照明は、お金さえあればいくらでも派手で複雑な演出ができるが、残念ながら予算はたったの1万円。機器のレンタルすらできない。
地元ホールは生音重視で作った関係で照明に関しては最低限である。吊りのスポットが36基あるが、2灯同時制御であるため細かな制御ができない。ホリゾント幕もなく、ホリゾントライトによる演出なんかも当然できない。
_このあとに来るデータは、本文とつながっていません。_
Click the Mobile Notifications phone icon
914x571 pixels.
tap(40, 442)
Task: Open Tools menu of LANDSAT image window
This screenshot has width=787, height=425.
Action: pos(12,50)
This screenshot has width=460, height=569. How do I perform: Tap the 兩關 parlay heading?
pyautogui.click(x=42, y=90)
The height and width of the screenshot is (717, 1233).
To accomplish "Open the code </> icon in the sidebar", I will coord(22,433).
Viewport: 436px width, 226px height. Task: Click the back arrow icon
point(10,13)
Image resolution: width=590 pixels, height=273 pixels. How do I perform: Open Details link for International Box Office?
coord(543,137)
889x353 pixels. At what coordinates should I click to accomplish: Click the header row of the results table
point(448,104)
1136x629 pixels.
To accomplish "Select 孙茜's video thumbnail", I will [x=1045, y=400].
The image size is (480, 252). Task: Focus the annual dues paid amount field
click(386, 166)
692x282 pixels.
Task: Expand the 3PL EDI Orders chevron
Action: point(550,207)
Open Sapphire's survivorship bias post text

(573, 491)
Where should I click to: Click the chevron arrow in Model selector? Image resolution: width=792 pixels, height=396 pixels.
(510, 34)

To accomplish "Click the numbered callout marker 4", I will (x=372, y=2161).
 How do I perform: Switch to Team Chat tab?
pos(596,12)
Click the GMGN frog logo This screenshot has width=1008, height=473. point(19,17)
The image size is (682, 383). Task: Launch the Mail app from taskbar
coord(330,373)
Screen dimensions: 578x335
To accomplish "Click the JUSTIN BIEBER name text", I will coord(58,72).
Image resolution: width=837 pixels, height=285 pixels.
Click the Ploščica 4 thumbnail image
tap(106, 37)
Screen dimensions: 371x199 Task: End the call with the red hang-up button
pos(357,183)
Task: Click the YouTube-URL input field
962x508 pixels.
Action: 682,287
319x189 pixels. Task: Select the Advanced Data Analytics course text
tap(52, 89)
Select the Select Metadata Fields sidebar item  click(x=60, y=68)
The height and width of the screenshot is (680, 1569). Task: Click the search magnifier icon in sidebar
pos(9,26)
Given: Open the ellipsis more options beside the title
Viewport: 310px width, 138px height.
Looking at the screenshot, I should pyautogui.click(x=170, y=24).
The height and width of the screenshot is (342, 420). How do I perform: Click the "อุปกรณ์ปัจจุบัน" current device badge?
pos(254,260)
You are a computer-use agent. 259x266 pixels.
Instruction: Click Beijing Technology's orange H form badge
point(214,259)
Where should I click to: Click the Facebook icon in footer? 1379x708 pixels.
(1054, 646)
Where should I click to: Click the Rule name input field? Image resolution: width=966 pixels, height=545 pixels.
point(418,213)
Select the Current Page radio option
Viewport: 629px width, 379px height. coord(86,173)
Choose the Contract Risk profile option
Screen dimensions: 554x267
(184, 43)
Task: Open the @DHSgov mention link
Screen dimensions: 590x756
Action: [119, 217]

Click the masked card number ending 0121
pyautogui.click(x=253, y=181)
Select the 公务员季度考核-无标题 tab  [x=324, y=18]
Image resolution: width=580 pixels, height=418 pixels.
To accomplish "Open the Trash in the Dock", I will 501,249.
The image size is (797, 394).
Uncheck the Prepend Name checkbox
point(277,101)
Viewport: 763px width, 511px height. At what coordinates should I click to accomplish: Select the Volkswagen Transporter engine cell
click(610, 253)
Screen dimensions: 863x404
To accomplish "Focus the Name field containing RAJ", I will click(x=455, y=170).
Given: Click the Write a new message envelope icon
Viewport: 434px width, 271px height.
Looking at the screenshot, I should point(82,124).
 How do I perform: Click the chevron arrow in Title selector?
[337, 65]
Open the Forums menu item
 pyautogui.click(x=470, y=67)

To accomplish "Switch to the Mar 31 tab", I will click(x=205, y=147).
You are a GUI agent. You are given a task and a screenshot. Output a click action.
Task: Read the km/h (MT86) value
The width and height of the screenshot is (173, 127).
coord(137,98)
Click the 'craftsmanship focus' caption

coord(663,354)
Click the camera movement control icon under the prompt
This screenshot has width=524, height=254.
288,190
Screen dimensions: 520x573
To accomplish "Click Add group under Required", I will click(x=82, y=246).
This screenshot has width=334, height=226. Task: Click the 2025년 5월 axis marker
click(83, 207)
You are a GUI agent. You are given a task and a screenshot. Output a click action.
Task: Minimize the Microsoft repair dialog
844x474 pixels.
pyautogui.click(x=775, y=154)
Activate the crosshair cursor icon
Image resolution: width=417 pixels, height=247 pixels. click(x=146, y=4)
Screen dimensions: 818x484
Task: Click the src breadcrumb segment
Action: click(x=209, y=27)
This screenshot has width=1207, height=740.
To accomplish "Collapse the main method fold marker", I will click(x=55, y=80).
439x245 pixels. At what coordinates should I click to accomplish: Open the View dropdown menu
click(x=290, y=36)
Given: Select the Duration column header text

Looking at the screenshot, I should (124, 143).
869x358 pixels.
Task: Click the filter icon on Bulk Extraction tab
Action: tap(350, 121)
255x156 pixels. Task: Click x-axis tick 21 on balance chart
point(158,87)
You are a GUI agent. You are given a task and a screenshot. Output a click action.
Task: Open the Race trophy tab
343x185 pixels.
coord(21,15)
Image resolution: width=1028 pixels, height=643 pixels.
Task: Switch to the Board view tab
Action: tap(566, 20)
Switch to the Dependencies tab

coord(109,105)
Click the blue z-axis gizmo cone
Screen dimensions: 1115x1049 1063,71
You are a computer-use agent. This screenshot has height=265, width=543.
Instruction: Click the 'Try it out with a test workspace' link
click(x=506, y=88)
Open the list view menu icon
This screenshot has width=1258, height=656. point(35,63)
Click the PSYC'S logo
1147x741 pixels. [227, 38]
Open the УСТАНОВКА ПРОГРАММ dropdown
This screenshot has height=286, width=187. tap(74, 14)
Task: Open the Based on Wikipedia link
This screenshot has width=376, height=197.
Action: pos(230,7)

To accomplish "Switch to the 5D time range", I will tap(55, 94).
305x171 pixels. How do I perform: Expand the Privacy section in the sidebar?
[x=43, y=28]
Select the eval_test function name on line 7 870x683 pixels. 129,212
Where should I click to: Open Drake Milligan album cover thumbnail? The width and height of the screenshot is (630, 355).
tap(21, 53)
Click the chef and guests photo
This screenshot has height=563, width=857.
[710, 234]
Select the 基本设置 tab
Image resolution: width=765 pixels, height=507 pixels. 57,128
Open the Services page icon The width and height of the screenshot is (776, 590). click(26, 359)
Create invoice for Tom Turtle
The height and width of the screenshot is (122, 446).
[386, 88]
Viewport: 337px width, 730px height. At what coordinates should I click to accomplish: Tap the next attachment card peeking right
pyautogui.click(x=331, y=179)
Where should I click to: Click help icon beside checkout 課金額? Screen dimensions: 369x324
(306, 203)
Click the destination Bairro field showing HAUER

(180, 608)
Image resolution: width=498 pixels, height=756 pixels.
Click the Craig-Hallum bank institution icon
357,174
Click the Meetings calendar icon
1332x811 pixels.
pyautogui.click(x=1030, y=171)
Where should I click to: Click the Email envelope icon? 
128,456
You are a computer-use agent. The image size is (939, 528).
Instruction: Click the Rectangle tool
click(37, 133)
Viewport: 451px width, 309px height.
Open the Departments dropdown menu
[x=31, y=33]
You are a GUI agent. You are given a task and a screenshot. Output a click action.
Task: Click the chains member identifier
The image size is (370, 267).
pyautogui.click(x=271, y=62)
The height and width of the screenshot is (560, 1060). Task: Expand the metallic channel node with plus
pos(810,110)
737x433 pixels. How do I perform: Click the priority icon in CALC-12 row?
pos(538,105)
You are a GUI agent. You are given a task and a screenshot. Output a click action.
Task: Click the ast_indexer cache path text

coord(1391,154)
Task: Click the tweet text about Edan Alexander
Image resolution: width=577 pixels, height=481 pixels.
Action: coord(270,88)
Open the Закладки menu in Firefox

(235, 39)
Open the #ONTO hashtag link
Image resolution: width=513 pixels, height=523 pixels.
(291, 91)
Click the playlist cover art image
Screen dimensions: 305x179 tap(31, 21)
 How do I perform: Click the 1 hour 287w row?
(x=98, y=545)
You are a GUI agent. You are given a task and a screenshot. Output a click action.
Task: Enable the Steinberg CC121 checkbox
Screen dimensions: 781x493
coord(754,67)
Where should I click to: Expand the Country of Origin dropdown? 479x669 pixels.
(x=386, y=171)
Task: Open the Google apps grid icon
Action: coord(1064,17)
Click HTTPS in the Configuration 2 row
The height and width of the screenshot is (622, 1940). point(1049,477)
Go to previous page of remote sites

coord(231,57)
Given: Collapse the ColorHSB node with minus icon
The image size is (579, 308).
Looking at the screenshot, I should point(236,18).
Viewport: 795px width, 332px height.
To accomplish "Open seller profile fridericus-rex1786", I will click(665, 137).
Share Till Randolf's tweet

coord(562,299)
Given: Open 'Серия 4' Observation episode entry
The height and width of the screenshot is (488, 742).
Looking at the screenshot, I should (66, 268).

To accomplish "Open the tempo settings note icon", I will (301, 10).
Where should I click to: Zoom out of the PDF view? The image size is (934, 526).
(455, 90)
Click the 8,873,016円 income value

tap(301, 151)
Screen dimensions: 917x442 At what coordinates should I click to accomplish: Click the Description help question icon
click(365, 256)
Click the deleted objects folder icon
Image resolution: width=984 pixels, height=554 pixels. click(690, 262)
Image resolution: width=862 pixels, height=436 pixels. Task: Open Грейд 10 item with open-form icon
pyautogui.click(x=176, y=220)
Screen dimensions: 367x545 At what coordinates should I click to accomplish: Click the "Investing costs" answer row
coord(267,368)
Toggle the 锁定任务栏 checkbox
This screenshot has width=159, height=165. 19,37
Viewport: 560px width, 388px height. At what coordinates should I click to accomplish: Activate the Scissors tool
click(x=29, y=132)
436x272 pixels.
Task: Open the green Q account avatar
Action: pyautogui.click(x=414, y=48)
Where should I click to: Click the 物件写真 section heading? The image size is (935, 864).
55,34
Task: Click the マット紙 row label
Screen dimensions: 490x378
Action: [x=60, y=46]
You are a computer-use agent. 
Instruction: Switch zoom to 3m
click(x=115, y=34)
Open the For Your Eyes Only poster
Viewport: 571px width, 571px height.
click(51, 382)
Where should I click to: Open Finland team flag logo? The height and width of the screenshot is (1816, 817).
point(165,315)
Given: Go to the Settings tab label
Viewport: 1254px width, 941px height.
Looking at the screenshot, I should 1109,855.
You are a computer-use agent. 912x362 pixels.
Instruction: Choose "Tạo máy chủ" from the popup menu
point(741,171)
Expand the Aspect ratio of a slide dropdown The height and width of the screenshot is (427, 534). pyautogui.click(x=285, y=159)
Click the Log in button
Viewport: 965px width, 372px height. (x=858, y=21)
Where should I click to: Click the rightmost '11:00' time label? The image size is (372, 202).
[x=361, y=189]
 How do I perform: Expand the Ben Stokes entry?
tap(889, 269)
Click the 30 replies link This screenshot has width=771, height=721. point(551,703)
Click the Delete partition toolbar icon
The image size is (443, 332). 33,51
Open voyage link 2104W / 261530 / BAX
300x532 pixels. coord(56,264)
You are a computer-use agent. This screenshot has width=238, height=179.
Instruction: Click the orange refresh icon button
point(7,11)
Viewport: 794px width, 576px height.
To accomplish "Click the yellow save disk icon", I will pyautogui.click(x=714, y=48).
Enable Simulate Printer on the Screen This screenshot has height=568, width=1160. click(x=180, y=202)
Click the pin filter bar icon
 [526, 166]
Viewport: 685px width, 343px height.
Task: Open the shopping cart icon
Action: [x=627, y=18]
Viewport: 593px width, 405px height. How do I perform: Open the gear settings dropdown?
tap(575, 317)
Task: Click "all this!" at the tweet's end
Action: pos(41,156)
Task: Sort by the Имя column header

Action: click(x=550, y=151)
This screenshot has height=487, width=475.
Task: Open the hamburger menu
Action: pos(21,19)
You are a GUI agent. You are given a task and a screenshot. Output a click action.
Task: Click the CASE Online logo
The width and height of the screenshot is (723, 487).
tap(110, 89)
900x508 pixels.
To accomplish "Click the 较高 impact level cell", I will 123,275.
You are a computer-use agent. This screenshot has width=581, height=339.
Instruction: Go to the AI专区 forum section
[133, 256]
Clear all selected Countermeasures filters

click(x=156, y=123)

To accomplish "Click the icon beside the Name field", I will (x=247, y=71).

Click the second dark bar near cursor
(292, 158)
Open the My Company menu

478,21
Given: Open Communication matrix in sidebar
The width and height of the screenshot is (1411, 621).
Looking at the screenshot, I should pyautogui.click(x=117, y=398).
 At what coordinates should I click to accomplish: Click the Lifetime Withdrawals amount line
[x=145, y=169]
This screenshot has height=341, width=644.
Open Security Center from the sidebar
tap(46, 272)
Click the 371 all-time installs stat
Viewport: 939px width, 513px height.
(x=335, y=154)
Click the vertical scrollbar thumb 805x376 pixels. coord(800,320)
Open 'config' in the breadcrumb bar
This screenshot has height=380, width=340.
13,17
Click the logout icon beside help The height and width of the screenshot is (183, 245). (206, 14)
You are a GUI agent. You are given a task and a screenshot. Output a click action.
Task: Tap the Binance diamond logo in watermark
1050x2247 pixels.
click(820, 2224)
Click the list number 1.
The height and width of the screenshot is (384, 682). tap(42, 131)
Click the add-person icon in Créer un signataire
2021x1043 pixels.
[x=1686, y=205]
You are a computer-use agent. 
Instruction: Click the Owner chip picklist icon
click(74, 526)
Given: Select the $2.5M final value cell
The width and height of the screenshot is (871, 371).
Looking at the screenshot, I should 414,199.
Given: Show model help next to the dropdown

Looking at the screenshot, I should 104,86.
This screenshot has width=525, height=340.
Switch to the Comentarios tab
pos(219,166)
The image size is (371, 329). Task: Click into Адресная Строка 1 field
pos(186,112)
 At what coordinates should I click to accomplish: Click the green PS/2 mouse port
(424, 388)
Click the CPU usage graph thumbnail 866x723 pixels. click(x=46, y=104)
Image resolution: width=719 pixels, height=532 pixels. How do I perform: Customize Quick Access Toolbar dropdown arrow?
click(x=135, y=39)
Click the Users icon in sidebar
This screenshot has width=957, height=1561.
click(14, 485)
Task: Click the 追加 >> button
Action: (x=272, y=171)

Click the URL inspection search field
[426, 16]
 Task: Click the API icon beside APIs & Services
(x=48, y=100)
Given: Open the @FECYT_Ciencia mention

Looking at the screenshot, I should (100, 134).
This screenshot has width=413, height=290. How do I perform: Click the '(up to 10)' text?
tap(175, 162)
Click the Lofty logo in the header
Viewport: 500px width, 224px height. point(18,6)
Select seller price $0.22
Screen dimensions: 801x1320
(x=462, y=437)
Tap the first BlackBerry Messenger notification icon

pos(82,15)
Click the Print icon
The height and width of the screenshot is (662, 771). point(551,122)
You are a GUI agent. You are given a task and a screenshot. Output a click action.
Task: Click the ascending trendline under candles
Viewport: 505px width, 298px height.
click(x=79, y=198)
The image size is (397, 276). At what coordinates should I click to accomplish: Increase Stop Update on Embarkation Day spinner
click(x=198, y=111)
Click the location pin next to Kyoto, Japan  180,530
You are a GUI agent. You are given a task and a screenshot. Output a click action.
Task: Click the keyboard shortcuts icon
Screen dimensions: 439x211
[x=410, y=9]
そして、舞台には80人が乗り、センターのソロあり、下手のナレーターあり、フルコンサートグランドFAZIOLIを使うだけでなくパーカッションやギターキーボードなどのバンドがいるので、照明を当てる対象が客席部分にまではみ出してしまう。これらに光を当てるだけで精一杯で、色を使って何かするような演出はとても組めない。おまけに7灯は電球が切れていて、千葉市にはそれを交換する予算がないという悲惨な状況。
そこは知恵で乗り切るしかない。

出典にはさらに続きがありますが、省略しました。